M Arief Pranoto, Direktur Program Studi Geopolitik dan Kawasan
Tidak ada perang agama di dunia melainkan karena faktor (geo) ekonomi. Perang atau konflik, apapun bentuk, pola serta modusnya, hanyalah tema belaka. Cuma (open) agenda. Sekedar geostrategi saja, sedang skema atau hidden agenda-nya adalah geoekonomi.
Geostrategi itu sendiri adalah manifestasi kesadaran ruang (living space atau lebensreum). Ya, ruang merupakan inti geopolitik. Ruang bukan cuma arti fisik yaitu geografi dan/atau teritori belaka, tetapi juga nonfisik (hegemoni) dan dalam praktik, kerap kali justru melebihi ruang fisik.
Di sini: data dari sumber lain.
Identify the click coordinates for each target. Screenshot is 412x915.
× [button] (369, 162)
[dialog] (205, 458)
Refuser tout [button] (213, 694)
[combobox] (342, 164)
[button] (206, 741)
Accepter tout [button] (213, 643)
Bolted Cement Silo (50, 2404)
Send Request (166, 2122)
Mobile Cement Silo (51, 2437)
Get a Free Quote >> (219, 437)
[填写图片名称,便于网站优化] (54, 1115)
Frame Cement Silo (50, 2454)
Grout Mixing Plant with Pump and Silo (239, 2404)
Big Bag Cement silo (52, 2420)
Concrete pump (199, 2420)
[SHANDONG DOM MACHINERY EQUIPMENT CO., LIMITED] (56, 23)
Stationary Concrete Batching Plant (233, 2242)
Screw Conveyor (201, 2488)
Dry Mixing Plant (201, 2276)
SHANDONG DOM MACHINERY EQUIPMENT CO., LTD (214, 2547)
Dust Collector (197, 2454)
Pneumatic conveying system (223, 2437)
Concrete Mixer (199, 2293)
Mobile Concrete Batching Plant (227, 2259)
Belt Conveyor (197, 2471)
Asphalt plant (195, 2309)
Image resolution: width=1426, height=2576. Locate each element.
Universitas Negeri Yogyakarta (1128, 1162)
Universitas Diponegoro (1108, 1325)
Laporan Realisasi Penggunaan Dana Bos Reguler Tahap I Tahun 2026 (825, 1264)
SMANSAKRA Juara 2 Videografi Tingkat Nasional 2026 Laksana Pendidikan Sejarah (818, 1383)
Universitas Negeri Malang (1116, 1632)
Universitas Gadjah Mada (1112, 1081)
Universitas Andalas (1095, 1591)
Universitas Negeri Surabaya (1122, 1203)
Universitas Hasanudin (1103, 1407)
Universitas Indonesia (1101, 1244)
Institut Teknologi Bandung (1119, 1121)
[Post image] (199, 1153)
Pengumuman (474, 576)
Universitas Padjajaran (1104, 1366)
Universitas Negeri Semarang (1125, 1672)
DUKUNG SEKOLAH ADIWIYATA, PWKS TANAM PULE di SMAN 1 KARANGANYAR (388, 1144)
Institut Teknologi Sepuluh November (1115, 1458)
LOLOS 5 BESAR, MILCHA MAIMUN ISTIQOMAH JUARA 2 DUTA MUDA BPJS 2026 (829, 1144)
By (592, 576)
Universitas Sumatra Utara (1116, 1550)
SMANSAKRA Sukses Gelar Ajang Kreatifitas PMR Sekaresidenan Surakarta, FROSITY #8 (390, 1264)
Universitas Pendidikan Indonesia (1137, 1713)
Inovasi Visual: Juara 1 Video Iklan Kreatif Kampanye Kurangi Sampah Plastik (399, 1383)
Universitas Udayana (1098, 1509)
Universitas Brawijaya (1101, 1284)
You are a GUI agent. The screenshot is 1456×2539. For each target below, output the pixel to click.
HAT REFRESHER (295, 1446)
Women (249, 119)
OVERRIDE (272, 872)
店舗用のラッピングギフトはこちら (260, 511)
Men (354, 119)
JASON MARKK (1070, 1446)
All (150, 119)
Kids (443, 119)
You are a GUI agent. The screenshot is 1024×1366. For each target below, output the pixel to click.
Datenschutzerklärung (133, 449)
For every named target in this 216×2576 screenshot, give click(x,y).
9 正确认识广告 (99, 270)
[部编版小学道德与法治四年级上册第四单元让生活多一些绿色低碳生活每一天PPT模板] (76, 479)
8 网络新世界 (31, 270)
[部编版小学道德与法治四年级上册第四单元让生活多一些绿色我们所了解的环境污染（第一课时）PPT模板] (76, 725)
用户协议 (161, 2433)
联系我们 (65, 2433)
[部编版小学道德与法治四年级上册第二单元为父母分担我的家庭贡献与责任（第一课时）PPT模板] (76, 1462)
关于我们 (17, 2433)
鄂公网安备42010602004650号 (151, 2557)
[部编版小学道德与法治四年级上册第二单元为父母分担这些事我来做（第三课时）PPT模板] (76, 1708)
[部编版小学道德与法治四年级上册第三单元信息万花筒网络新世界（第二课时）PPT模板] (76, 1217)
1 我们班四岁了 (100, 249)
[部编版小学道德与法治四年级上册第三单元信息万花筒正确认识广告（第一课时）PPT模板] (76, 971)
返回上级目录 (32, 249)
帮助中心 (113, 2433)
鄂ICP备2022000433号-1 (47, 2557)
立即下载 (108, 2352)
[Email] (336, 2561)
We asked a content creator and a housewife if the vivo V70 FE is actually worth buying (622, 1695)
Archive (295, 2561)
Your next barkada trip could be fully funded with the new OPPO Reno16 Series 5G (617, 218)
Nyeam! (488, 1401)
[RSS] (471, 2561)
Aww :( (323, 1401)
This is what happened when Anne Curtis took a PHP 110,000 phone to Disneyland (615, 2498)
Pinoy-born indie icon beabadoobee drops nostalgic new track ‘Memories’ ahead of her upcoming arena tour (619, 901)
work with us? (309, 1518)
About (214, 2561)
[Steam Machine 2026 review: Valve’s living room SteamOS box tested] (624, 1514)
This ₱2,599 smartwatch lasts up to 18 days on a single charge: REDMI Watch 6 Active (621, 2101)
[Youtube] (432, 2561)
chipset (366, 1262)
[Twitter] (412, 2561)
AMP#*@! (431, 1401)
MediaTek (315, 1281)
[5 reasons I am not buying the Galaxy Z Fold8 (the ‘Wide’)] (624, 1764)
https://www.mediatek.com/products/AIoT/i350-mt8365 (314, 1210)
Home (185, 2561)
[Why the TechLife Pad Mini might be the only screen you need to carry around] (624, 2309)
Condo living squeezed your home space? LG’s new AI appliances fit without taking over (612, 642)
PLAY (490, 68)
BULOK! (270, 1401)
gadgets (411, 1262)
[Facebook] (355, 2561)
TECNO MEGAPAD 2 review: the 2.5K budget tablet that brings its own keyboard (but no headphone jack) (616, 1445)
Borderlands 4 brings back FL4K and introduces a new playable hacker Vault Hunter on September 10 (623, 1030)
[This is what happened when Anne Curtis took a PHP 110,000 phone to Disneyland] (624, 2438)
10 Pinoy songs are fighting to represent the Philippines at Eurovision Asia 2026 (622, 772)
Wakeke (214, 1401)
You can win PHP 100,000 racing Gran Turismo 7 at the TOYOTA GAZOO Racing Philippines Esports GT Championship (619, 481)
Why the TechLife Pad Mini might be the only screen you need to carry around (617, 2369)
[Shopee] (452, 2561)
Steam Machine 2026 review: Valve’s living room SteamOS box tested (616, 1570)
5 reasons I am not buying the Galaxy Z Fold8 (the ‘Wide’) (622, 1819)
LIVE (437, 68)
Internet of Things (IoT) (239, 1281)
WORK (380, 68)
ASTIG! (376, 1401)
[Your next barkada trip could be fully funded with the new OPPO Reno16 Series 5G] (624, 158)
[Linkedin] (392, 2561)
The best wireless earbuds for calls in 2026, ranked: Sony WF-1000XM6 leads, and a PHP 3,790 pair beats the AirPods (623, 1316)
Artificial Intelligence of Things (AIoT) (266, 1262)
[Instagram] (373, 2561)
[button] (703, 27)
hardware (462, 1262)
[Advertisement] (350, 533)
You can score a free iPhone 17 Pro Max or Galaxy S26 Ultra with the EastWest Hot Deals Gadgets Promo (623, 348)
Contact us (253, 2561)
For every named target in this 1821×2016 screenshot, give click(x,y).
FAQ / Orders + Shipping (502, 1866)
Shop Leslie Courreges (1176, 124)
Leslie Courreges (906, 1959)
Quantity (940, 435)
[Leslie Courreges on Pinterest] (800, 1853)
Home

Artinya, akan selalu ada upaya-upaya untuk memperluas wilayah pengaruh sebuah negara hingga melampaui “teritori kedaulatan”-nya. Hal ini diterjemahkan oleh Frederich Ratzel, bahwa negara sebagai suatu kesatuan antara tanah dengan rakyatnya adalah organisasi yang tumbuh sebagaimana organisasi lainnya. Entitas biologis yang terus berkembang bahkan bisa menyusut dan mati.
Ajaran geopolitik menyuratkan, bahwa manusia butuh negara dan negara membutuh ruang hidup. Pertanyaannya, “Ketika sebuah negara mempunyai masalah akut perihal demografi —ledakan penduduk, contohnya— sehingga pemerintah tersebut kedodoran dalam mengantisipasi masalah tersebut, bukankah negara harus meluaskan ruang hidup untuk keperluan warganya?”
Kira-kira begitulah benang merahnya kenapa ada peng-LEGAL-an hukum ekspansi di muka bumi baik secara hard power (melalui kekuatan militer) maupun smart power (ekonomi dan politik). Dengan demikian, ekspansi Amerika ke berbagai penjuru dunia secara hard power, atau perluasan ruang hidup Cina secara smart power di banyak negara —termasuk Indonesia— sejatinya karena mereka membutuhkan lebensraum atau living space bagi kepentingan nasionalnya.
Kalau sudah begini, apa masih mau bicara tentang perang agama, tawuran antaretnis, atau konflik antara pribumi dengan nonpribumi, atau antarmazhab dalam agama, ataupun intoleransi misalnya, dan lainnyà?